## PROVIDED ENTRIES
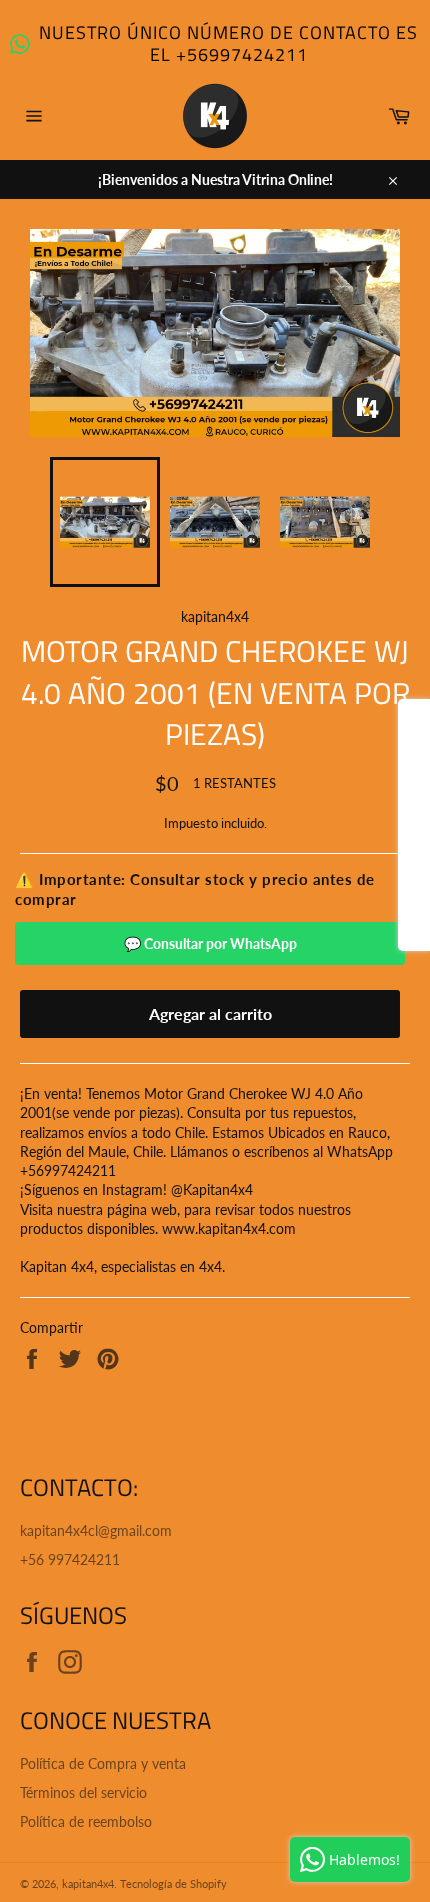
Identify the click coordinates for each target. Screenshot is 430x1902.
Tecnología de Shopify (173, 1883)
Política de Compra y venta (103, 1763)
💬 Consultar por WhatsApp (210, 943)
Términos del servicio (83, 1792)
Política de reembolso (86, 1821)
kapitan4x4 (88, 1883)
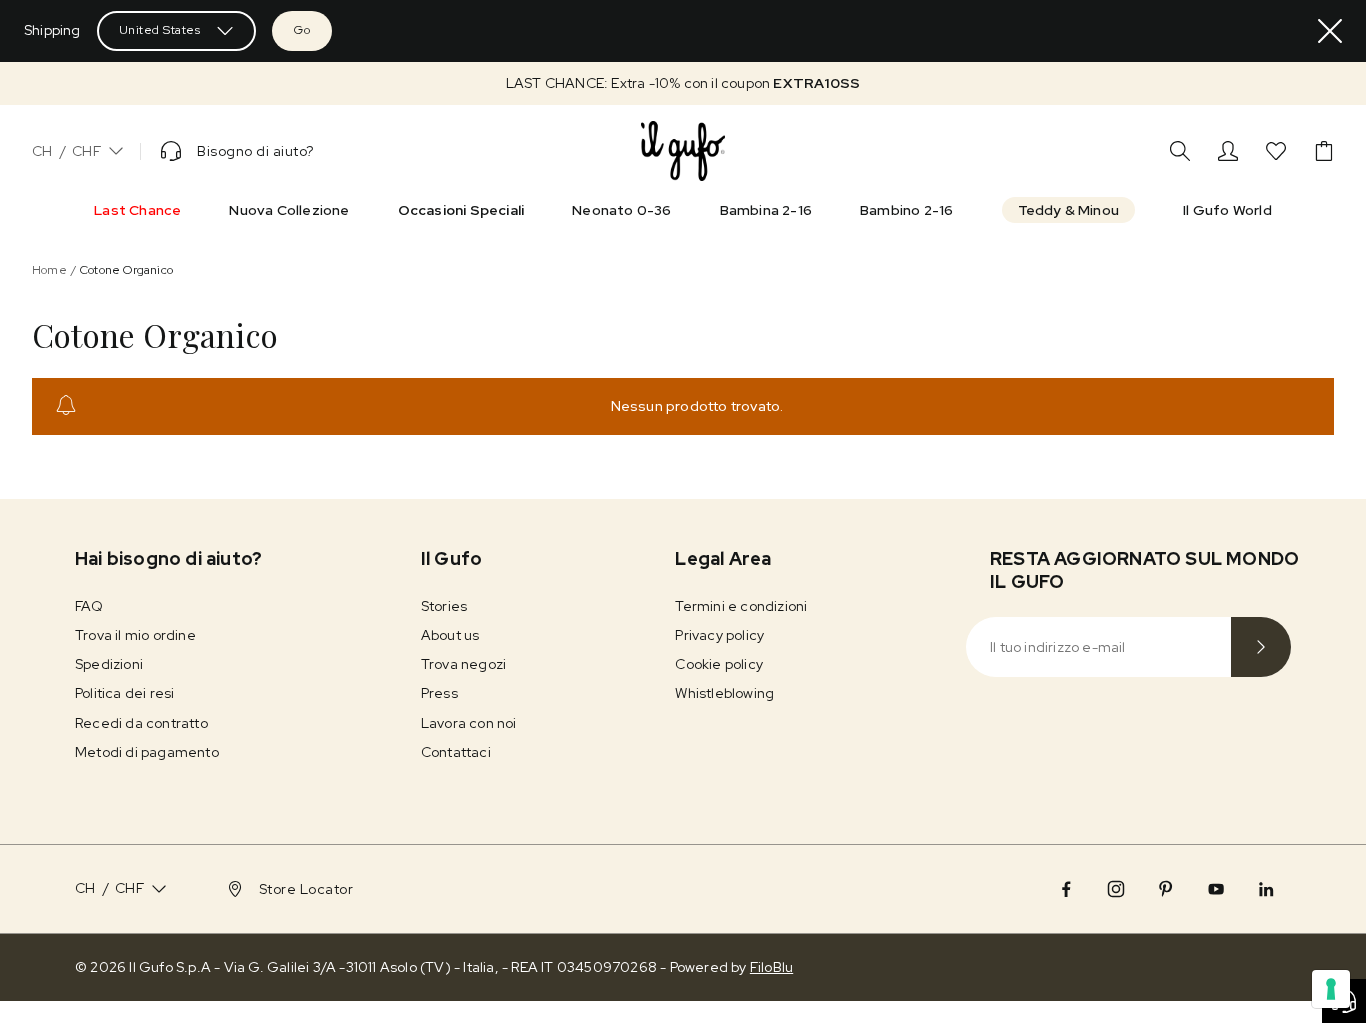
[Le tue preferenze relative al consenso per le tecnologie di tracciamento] (1331, 989)
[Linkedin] (1266, 889)
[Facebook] (1066, 889)
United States (160, 30)
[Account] (1228, 151)
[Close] (1330, 31)
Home (49, 270)
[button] (683, 83)
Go (302, 30)
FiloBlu (771, 967)
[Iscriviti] (1261, 647)
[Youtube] (1216, 889)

## PROBLEM STATEMENT
Without including any picture, copy the listing above exactly and in full.

## YOUR RESPONSE
Identify the click coordinates for each target. Screenshot is 430x1902.
Tecnología de Shopify (173, 1883)
Política de Compra y venta (103, 1763)
💬 Consultar por WhatsApp (210, 943)
Términos del servicio (83, 1792)
Política de reembolso (86, 1821)
kapitan4x4 (88, 1883)
[Le tue preferenze relative al consenso per le tecnologie di tracciamento] (1331, 989)
[Linkedin] (1266, 889)
[Facebook] (1066, 889)
United States (160, 30)
[Account] (1228, 151)
[Close] (1330, 31)
Home (49, 270)
[button] (683, 83)
Go (302, 30)
FiloBlu (771, 967)
[Iscriviti] (1261, 647)
[Youtube] (1216, 889)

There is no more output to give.